The tools infrastructure 34 includes managing systems (MS) 50, collaboration tools (CT) 52, and non-infrastructural elements (NE) 54, as non-limiting examples. Managing systems 50 are tools used to actually manage and/or operate the customer infrastructure. Some of these tools may require their own system and software infrastructure. For example, patch management tools often require a set of servers (e.g. staging servers, database servers) and software (e.g. agents) to perform their operations. Whether these tools should be in a redundant configuration depends on the tool function and operation. For instance, if the staging and database servers do not maintain critical state, new machines could potentially be configured and deployed if existing ones fail. Non-limiting examples of collaboration tools 52 used in the operation of processes include Lotus Notes® and Sametime®. Since inter/intra-team interaction is usually a critical dependency in processes, it is often preferable that such tools be deployed in a redundant configuration. Apart from the infrastructure, the operation of individual tools is preferably studied to determine if the tool performs remote operations that need to be atomic, but can be interrupted due to a failure. In such cases, resiliency may involve building transactional semantics (e.g. “soft commit”) into the tools.
Access to the customer, their infrastructure and tools (e.g. via an access interface 36) primarily requires ensuring the redundancy of the data and voice networks. Best practices in this domain can often be delegated to the network service providers that offer connectivity with redundancy and automatic failover built-in. Access may be evaluated end-to-end for a given process. In many cases, guarantees on redundant network connectivity may not be end-to-end. For example, a GDC handling a process for a remote customer may be connected to the customer infrastructure through another domestic location. While there may be a redundant network between the two locations, and also between the domestic location and the customer, the outage of the domestic location may break the connectivity. In this case, ensuring redundant connectivity involves ensuring that another intermediate location is available between the GDC and the customer. In ensuring resilient connectivity for a process, it is desirable to consider all the paths between its distributed role players, tools and infrastructure components. In contrast, by addressing resilient connectivity within a local context, one only ensures that individual deli-very locations have redundant network connectivity to the customer and to other locations.
People and skills 38 availability is a natural and key aspect of process resiliency. Unavailability of resources with specific roles can adversely impact the performance of a process. Ensuring skills resiliency may be done formally by using a skills database that can be consulted to find and deploy personnel with similar skills, potentially available from another process or delivery location.
Delivery center facilities 40 naturally play a key role in the resiliency of processes. Site business continuity planning (BCP) may address these issues in a systematic and formal manner.
The data processing system 42 can be implemented using a computer or a computer program product (e.g. computer software), as non-limiting examples. As further non-limiting examples of an implementation utilizing a computer, one or more data processors may be employed either in a localized arrangement, a distributed arrangement connected by one or more networks, or a combination thereof.

[DATA SUPPLIED]
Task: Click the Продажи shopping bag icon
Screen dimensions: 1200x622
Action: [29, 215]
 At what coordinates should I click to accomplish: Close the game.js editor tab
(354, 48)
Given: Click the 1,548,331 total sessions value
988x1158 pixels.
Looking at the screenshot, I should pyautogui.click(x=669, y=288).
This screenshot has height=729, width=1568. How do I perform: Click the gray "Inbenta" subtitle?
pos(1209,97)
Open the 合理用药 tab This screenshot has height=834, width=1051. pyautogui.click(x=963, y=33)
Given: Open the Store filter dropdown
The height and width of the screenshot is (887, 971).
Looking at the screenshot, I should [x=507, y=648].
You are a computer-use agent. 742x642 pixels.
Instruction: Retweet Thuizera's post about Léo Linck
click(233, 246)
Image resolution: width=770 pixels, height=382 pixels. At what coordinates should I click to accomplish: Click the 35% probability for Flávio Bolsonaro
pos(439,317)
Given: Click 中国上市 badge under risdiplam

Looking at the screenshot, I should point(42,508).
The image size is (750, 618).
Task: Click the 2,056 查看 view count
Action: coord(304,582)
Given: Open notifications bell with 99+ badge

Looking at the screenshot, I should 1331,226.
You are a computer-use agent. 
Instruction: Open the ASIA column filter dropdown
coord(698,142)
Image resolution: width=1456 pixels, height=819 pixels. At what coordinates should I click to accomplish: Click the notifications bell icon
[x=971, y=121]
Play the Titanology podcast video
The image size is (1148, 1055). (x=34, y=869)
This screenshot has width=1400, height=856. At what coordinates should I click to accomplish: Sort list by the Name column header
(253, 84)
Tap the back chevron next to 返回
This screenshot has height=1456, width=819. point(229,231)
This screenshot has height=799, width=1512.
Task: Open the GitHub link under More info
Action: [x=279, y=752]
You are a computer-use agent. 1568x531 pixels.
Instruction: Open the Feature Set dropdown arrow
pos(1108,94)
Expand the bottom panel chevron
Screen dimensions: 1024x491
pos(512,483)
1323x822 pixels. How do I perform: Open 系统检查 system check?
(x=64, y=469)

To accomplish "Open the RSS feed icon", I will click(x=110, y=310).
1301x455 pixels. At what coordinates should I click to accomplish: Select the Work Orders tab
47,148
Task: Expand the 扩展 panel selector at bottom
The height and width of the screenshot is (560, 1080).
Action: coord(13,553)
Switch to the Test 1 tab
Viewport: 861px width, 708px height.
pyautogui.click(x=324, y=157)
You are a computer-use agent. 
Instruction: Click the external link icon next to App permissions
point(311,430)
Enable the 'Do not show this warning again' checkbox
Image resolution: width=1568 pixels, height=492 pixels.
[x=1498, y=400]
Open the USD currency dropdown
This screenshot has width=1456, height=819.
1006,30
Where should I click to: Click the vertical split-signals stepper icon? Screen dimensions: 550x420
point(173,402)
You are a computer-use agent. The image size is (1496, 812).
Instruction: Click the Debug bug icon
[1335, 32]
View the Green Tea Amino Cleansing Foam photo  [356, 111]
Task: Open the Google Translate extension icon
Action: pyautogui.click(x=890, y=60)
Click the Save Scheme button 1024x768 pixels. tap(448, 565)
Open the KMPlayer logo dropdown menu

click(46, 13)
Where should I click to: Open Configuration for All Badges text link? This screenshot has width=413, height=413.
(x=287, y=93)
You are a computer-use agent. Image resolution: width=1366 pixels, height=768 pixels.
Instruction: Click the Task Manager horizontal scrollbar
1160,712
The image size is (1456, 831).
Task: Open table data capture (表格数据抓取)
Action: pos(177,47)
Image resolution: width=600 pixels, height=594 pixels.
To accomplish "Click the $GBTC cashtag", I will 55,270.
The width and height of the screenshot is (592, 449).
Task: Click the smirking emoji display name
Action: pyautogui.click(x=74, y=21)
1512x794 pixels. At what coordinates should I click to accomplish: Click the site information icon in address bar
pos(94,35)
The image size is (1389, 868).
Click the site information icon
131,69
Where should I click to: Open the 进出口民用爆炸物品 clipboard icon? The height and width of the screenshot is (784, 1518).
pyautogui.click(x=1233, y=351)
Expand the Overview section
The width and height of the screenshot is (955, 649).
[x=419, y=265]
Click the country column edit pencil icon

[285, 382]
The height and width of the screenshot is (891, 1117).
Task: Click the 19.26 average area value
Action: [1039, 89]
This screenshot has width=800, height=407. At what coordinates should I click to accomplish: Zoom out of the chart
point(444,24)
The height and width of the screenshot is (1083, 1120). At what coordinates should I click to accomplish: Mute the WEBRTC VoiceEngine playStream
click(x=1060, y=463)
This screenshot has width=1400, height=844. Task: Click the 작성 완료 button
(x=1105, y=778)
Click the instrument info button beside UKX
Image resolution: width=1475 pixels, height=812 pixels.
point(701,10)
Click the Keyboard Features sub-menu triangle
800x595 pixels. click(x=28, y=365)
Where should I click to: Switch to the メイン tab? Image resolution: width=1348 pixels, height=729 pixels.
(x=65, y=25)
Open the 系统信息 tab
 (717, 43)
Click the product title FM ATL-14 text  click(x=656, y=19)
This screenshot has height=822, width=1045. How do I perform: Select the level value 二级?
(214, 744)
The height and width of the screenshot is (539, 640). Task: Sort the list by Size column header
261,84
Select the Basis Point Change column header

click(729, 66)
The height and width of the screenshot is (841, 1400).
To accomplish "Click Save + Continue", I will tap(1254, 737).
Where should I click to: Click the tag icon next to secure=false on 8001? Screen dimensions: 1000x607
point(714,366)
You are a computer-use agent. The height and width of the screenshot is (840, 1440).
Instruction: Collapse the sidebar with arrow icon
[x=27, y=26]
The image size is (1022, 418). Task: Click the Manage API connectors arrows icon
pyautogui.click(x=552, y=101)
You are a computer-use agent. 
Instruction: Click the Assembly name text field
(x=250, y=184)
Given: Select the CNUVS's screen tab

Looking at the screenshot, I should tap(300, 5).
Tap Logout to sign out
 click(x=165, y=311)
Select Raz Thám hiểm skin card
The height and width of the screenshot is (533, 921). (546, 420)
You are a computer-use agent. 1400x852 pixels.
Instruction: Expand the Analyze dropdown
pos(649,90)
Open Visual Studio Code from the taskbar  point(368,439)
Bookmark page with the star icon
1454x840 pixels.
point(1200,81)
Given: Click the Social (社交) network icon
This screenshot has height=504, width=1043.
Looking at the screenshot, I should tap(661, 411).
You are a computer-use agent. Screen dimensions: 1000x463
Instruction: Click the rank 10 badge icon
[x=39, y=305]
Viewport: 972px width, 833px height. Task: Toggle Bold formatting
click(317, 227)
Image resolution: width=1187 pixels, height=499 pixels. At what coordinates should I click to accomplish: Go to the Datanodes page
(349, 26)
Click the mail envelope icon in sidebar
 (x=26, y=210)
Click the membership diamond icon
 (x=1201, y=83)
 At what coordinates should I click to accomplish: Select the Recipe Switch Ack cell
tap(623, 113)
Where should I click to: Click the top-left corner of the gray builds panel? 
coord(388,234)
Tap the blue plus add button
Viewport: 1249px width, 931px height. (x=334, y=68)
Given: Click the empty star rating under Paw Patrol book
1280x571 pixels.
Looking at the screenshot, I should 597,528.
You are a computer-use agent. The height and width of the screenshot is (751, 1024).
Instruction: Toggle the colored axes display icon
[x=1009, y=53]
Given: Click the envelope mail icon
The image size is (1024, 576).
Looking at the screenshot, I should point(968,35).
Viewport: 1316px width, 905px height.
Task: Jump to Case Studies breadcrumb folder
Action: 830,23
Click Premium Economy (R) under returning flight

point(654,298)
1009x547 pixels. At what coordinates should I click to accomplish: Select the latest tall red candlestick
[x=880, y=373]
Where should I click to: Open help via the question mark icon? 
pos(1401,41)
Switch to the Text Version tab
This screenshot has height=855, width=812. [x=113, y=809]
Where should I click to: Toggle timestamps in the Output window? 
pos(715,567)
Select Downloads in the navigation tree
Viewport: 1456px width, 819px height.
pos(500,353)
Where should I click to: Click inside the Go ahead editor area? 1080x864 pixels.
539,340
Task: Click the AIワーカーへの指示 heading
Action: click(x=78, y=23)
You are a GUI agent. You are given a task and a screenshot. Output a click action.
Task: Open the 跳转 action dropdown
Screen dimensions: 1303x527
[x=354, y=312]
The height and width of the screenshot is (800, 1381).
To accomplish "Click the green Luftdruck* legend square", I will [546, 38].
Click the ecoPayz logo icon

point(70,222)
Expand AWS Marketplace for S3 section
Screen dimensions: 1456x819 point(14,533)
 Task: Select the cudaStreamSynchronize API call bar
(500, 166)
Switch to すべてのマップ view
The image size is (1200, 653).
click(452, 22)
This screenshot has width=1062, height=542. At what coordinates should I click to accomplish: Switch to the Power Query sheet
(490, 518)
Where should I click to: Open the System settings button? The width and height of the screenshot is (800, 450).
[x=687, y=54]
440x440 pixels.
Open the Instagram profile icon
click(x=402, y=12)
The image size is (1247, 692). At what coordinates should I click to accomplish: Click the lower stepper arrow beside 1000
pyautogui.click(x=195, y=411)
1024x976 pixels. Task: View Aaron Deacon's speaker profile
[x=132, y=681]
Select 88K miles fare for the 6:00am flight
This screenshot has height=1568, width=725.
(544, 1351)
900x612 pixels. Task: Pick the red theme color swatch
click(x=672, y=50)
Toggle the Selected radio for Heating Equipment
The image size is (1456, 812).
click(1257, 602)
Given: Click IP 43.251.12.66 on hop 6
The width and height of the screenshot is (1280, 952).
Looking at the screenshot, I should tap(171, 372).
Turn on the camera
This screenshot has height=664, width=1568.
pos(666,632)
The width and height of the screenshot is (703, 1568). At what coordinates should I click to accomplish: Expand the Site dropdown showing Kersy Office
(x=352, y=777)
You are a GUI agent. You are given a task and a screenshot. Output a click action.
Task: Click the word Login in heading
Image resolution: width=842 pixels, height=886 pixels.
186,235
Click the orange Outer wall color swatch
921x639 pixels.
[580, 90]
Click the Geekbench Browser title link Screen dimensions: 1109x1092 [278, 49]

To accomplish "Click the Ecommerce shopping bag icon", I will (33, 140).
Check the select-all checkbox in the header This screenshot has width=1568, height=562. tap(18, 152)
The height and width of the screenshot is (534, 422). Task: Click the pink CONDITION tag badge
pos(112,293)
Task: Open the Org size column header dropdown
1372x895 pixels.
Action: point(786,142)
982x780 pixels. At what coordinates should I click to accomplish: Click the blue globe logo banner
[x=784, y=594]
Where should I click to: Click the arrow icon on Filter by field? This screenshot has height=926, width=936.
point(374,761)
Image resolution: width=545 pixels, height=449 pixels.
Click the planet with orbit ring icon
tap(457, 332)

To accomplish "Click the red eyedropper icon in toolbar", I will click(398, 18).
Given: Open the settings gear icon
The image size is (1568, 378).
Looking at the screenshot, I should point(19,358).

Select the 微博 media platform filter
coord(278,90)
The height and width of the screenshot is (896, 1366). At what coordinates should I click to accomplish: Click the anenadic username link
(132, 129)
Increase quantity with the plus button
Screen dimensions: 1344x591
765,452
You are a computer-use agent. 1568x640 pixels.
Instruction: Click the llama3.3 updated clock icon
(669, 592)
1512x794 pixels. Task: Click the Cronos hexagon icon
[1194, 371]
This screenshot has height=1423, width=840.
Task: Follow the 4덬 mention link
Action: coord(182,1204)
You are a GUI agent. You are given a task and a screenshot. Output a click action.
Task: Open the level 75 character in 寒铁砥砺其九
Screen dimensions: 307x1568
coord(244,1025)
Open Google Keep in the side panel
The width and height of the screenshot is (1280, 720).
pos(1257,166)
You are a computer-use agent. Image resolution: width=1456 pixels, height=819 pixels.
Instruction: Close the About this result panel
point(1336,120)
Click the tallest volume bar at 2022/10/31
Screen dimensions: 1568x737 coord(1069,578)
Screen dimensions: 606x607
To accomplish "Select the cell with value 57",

[TO-DO LIST]
1. In the resiliency passage, can you repeat the text starting with "Delivery center facilities" and going on through "and formal manner."?
2. Answer these questions from the resiliency passage.
(a) Which two collaboration tools does it name?
(b) What can be consulted to find and deploy personnel with similar skills?
(c) What may address the issues around delivery center facilities in a systematic and formal manner?

[OUTPUTS]
1.
Delivery center facilities 40 naturally play a key role in the resiliency of processes. Site business continuity planning (BCP) may address these issues in a systematic and formal manner.

2.
(a) Lotus Notes® and Sametime®.
(b) A skills database.
(c) Site business continuity planning (BCP).